Region's Flooding Raise This Question: Which Tributary Could Accommodate Waukesha's Potential Discharge Of Treated Lake Michigan Water?
The City of Waukesha continues to work with the Department of Natural Resources in the city's search for a solution to one major stumbling block to winning a diversion from Lake Michigan: returning water to the lake.
Without this so-called return flow, a diversion would fail politically under the requirements and intent of federal law and the Great Lakes Compact, drafted, pending or adopted.
That's because basic principles of sustainability and water conservation demand that water taken from a source like Lake Michigan be returned, minus a reasonable amount consumed.
Waukesha is looking at the Root River and other tributaries as the potential means to convey diverted water back to Lake Michigan - - but as this summer's rains have shown, some tributaries cannot handle heavy and unpredictable natural precipitation without flooding, so could they also handle several million gallons of water daily sent down river by Waukesha?

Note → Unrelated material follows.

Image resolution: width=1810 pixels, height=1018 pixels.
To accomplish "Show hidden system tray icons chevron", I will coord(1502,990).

Waukesha has indicated that it would keep its Fox River treatment facilities open, perhaps using both the old and new means of disposal to handle treatment flow during major rains.

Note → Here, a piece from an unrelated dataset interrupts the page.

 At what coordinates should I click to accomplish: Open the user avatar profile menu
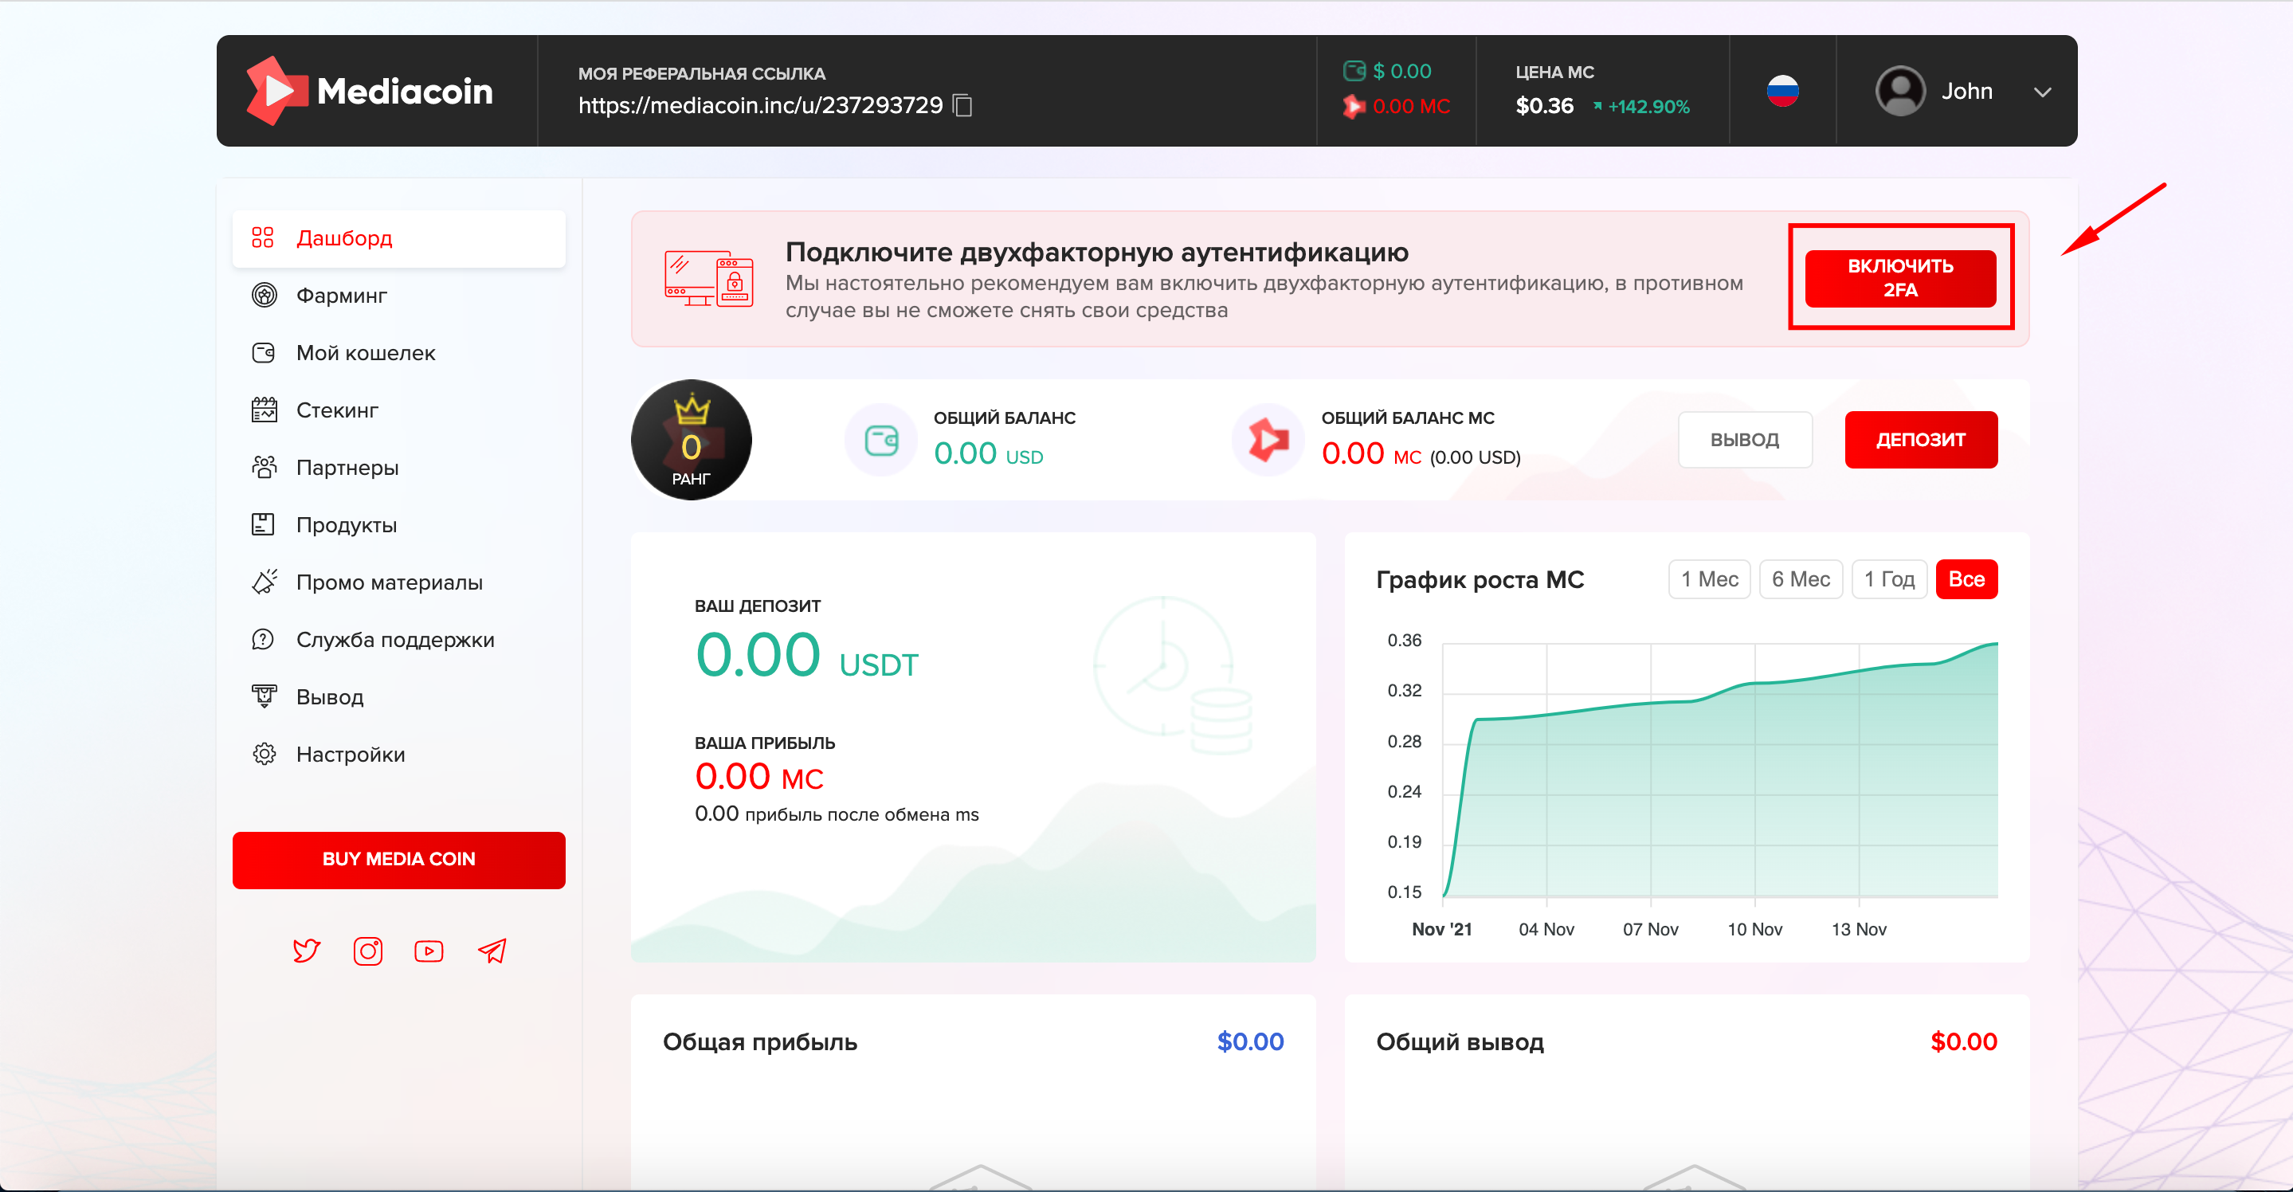(x=1900, y=91)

But that would, at times, be a lot to coordinate and predict, and could leave the Lake Michigan return with deficits.
It's a dilemma, for sure, but one that regulators in the other Great Lakes states will study closely, and one that underscores why conservation, water reuse and recycling may be better courses of action both in Waukesha and for the Great Lakes.
It's not a solution to the needs and burdens of one watershed to transfer them to another.